We can adjust the main function of the program to parse a file, if given on the command line, or to print the grammar otherwise:

main :: IO ()
main = do
    args <- getArgs
    case args of
        [] -> putStr $ ppGrammar2 "ini" descrINI
        [fileName] -> do
            input <- readFile fileName
            case parse descrINI input of
                Just i -> print i
                Nothing -> do
                    hPutStrLn stderr "Failed to parse INI file."
                    exitFailure
        _ -> hPutStrLn stderr "Too many arguments" >> exitFailure

Conclusion

We have again seen an example of excellent support for abstraction: Being able to define so very different things such as a parser and a grammar description with the same code is great. Type classes helped us here.

Note that it was crucial that our combined parser/grammars are only able to use the methods of Applicative, and not Monad. Applicative is less powerful, so by giving less power to the user of our Descr interface, there is more power on the other side.

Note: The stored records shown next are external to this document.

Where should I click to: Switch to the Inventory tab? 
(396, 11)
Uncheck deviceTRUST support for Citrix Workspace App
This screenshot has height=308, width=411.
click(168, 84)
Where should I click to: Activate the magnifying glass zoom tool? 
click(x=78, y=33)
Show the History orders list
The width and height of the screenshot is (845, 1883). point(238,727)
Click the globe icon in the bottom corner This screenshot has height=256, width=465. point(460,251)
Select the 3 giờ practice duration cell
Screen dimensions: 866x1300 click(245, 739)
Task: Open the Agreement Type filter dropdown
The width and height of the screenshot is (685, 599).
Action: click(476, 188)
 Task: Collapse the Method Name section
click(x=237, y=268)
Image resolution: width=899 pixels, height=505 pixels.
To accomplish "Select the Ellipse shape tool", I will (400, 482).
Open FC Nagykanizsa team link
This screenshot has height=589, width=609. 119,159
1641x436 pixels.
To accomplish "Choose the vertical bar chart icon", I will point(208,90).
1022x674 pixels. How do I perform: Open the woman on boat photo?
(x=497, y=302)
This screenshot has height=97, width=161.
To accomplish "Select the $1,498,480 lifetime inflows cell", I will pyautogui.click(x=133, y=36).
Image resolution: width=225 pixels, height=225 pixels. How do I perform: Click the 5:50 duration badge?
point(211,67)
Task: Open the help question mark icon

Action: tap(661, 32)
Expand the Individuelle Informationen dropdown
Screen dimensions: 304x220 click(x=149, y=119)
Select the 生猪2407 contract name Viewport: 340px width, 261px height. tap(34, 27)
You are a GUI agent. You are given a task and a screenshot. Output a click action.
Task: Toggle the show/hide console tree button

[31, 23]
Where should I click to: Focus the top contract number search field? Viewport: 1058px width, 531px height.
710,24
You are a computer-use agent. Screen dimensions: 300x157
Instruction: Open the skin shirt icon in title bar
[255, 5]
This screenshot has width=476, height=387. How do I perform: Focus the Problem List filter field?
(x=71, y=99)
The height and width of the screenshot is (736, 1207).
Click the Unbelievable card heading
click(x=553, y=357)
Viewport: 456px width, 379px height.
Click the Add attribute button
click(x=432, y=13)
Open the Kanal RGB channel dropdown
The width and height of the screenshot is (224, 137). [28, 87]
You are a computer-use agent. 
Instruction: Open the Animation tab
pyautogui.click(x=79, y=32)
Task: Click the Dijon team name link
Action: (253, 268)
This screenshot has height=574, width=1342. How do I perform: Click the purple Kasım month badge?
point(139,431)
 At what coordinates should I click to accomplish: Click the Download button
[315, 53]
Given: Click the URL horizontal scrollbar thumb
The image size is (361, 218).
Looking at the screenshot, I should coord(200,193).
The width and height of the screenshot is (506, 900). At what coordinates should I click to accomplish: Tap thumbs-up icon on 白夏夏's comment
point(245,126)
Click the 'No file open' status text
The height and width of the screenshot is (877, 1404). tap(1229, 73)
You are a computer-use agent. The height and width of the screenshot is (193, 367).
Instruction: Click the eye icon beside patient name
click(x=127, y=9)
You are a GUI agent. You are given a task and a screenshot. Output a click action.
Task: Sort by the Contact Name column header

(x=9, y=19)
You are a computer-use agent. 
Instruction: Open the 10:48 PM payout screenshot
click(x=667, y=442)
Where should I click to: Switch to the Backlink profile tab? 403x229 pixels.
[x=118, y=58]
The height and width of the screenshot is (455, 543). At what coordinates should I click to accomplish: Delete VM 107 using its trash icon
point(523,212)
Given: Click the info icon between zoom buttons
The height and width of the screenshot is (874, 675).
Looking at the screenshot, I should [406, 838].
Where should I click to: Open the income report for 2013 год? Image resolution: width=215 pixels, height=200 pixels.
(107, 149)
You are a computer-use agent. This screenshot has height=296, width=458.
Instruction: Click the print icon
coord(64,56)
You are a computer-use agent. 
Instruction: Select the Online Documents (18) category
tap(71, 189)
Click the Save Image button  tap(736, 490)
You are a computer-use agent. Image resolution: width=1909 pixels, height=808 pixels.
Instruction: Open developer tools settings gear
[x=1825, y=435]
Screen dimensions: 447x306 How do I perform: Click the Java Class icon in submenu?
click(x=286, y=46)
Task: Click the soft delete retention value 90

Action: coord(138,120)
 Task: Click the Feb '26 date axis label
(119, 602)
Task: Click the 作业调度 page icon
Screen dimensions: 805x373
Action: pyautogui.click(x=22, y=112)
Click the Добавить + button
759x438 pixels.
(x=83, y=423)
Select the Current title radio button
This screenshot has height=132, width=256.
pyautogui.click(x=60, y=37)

The reason why Applicative is ok, but Monad is not, is that in Applicative, the results do not affect the shape of the computation, whereas in Monad, the whole point of the bind operator (>>=) is that the result of the computation is used to decide the next computation. And while this is perfectly fine for a parser, it just makes no sense for a grammar generator, where there simply are no values around!

We have also seen that a phantom type, namely the parameter of Grammar, can be useful, as it lets the type system make sure we do not write nonsene. For example, the type of orElseG ensures that both grammars that are combined here indeed describe something of the same type.